Exercise tasks:
1. In the R notebook excerpt on oversampling the bank dataset, what percentage of the data does the partition without oversampling put in the training set?
2. Extend the R notebook excerpt on oversampling the bank dataset, picking up right after its last line.
* begin Document excerpt *
First of all let's create a new dataset with our class balanced with oversampling

In [None]:
set.seed(42)
bank_oversample <- upSample(bank, bank$y) # creating a new dataset with oversampling

dim(bank_oversample) # seeing new database structure

Let's see the new class proportion

In [None]:
# Counting categorys frequency
proportion2 <- bank_oversample %>% count(Class)

# Ploting a bar graphic with class proportion
options(repr.plot.width = 14, repr.plot.height = 10)
ggplot(proportion2, aes(x = Class, y = n)) +
  geom_bar(fill = c('blue','red'), stat = "identity") +
  geom_text(aes(label=n),size=7, vjust = -0.3) +
  ggtitle('Class proportion')+
theme(axis.text.x = element_text(angle = 1, hjust = 1)
        ,axis.title = element_text(size = rel(2), angle = 1)
       ,plot.title = element_text(size = rel(2.2))
        ,axis.text =  element_text(size = rel(1.8))
        ,axis.ticks = element_line(size = 1))

Percfect! Our class now are balanced and we can create our first model, now let's create a train and test data without oversampling to do validation

In [None]:
set.seed(42) # setting a seed to reproduce this model 
inTrain <- createDataPartition(bank$y, p = 0.7, list = FALSE) # Partitioning the dataset 70% train 30% test

train_noover <- bank[inTrain, ] # Creating the train dataset

test_noover <- bank[-inTrain, ] # Creating the test dataset

cat('no_oversampling train dataset dimensions: ',dim(train_noover),'\n')
cat('no_oversampling test dataset dimensions: ',dim(test_noover),'\n')
* end Document excerpt *
* begin Supplied information *
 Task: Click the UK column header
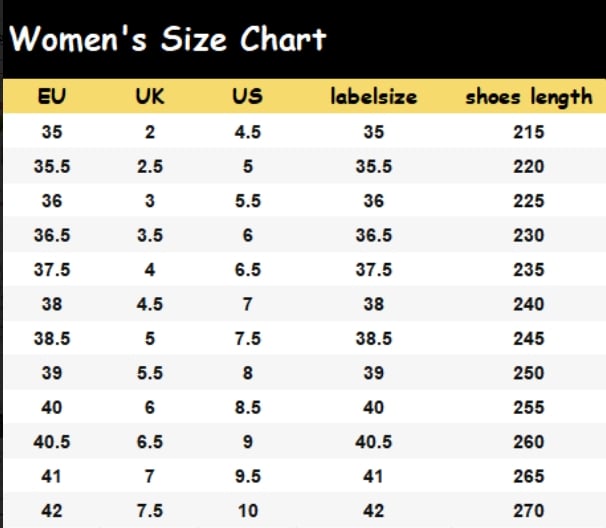click(150, 97)
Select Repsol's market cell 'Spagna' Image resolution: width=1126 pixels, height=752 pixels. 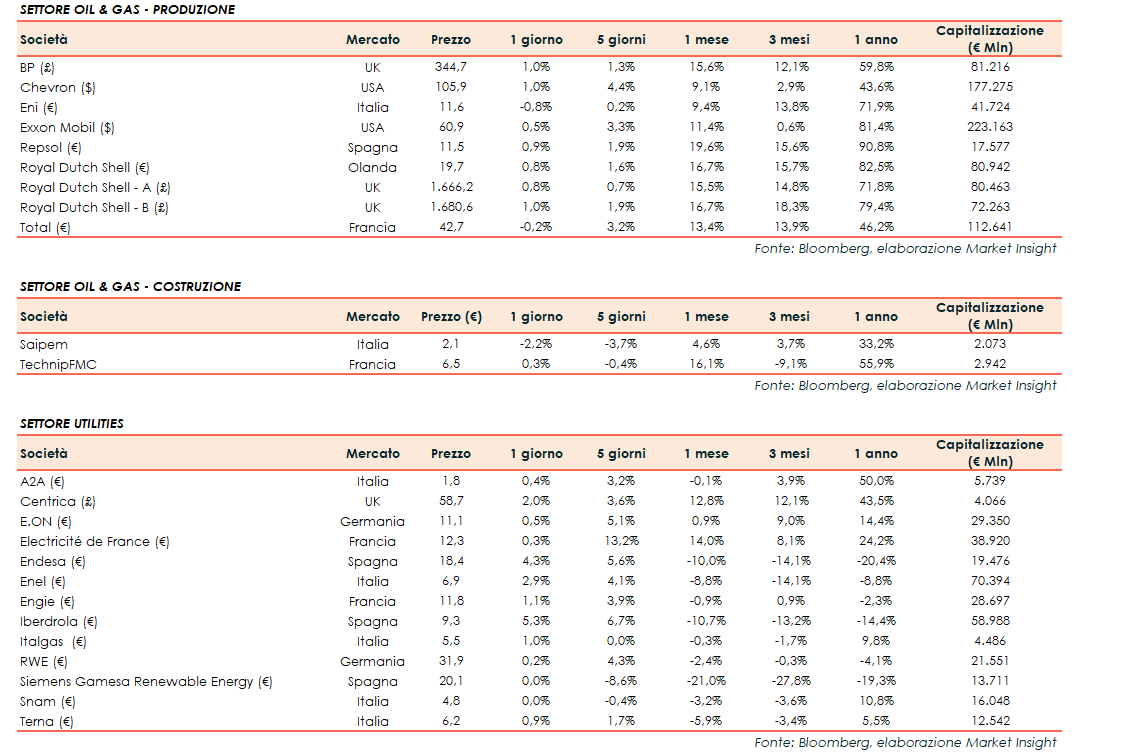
* end Supplied information *
Solved problems:
1. 70 percent

2.
Now let's create a train and test data with oversampling to train our model

In [None]:
set.seed(42) # setting a seed to reproduce this model 
inTrain2 <- createDataPartition(bank_oversample$Class, p = 0.7, list = FALSE) # Partitioning the dataset 70% train 30% test

train_over <- bank_oversample[inTrain2, ] # Creating the train dataset

test_over <- bank_oversample[-inTrain2, ] # Creating the test dataset

cat('Oversampling train dataset dimensions: ',dim(train_over),'\n')
cat('Oversampling test dataset dimensions: ',dim(test_over),'\n')

### Creating the first model using naive bayes for classification

Here i'll use this first model to compare performance before and after feature engenering

In [None]:
# Training the model
set.seed(42)
nb1 = naive_bayes(Class ~ . , laplace = 1, usekernel = F, data = train_over)

# Predicting on train_over dataset
nb_train_pred1 <- predict(nb1, train_over, type = "class")

Changing directory and loading a custom function to plot confusion matrix

In [None]:
# Importing draw_confusion_matrix.R function to plot confusion matrix results finded in:
# https://github.com/wellingtsilvdev/codes-with-real-utilities/commit/1e7cc00ce21b2edd29922de868189bf9779a5b57

source_url('https://github.com/wellingtsilvdev/codes-with-real-utilities/blob/master/draw_confusion_matrix.R?raw=TRUE') # calling travel function

In [None]:
# Plotting confusion matrix
confusion_train <- confusionMatrix(nb_train_pred1, train_over$Class, positive = 'yes')
draw_confusion_matrix(confusion_train)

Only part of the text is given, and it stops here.